QuantumATK Forum
QuantumATK => General Questions and Answers => Topic started by: yasheng on September 3, 2016, 21:53
-
Hi All,
I am using 2016 ATK. In one of my calculation, the number or symmetry reduced k-points is 50, and I used 24 cpus for doing the calculation.
And I got this warning in my output file:
+------------------------------------------------------------------------------+
| DiagonalizationSolver parallelization report. |
+------------------------------------------------------------------------------+
| Total number of processes: 24 |
| Total number of k-points: 50 |
| Processes per k-point: 1 |
| Number of process groups: 24 |
+------------------------------------------------------------------------------+
+------------------------------------------------------------------------------+
| WARNING: Sub-optimal distribution of processes over k-points. |
| For optimal performance make sure the number of processes is |
| a multiple of the number of k-points times processes_per_kpoint. |
| 22 process(es) have fewer k-points assigned than others |
| and will be partially idle. |
+------------------------------------------------------------------------------+
Does this mean that I am only using 2 cpus? and 22 others are idle and wasted?
Should I use 50 cpus for this calculation to do 1 cpu for 1 kpoint?
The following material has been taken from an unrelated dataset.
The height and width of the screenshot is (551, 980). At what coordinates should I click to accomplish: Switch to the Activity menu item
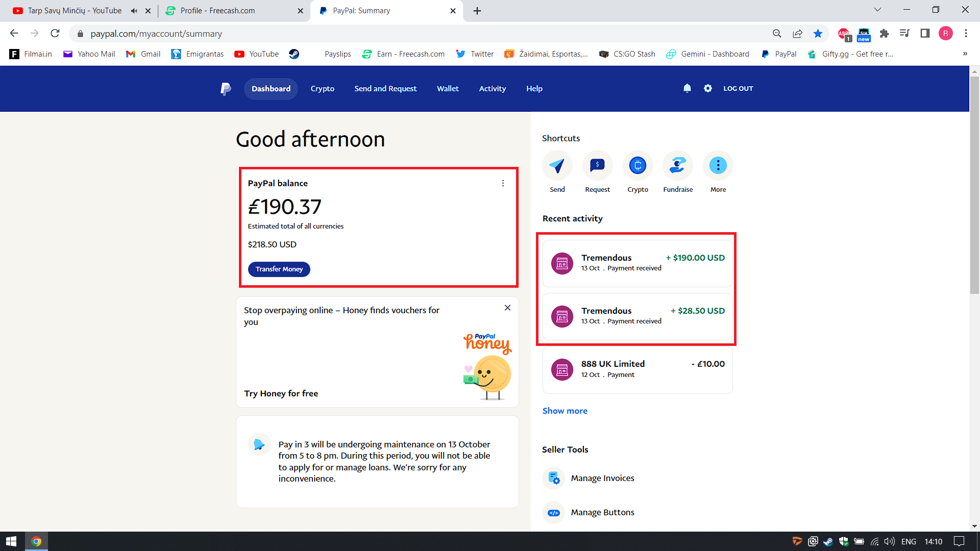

What if I don't have that many cpus available ?
Can you explain in detail how to do this and not wasting our time and computational resources?
Thank you,
Yasheng
-
Dear Yasheng,
the report from DiagonalizationSolver indicates that you are running on 24 cpus, and k-points parallelization is switched off so that each of the 50 k-points is solved by all the 24 cpus.
You can turn on k-points parallelization by adding the flag "processes_per_kpoint=N_processes_per_kpoint" in the DiagonalizationSolver entry in your python input file. As the warning indicates, for optimal performance, the number of cpus (N_cpus) should be a multiple of the number of processes per kpoint (N_processes_per_kpoint) times the number of k-points (N_kpoints).
Example nr. 1 :
N_cpus = 12
N_kpoints = 6
N_processes_per_kpoint = 2
In this case, each of the 6 k-point will be solved by 2 processes, and all k-points will be solved simultaneously.
Example nr. 2 :
N_cpus = 12
N_kpoints = 12
N_processes_per_kpoint = 2
In this case, the first half of k-points (6 k-points) will be solved simultaneously by 2 processes, then the second half (6 k-points) will be solved.
Regards,
Daniele.
-
In the 2016 version the "processes per k-points" should be automatic, so perhaps you have in your script actively turned it off (or rather, set it to 1)?
-
Just to clarify the meaning of your original message: The program will first solve 24 k-points using one process each. It will then solve another 24 k-points using one process each. Finally, it will solve the remaining two k-points using one process each, and in this time, 22 processes will be idle. So 22 processes will only be idle in approximately 1/3 of the time. This is still a sub-optimal distribution, but the program does not leave 22 cpu's idle. That is why the message says "partially idle".
-
That is more clear now. Thank you all.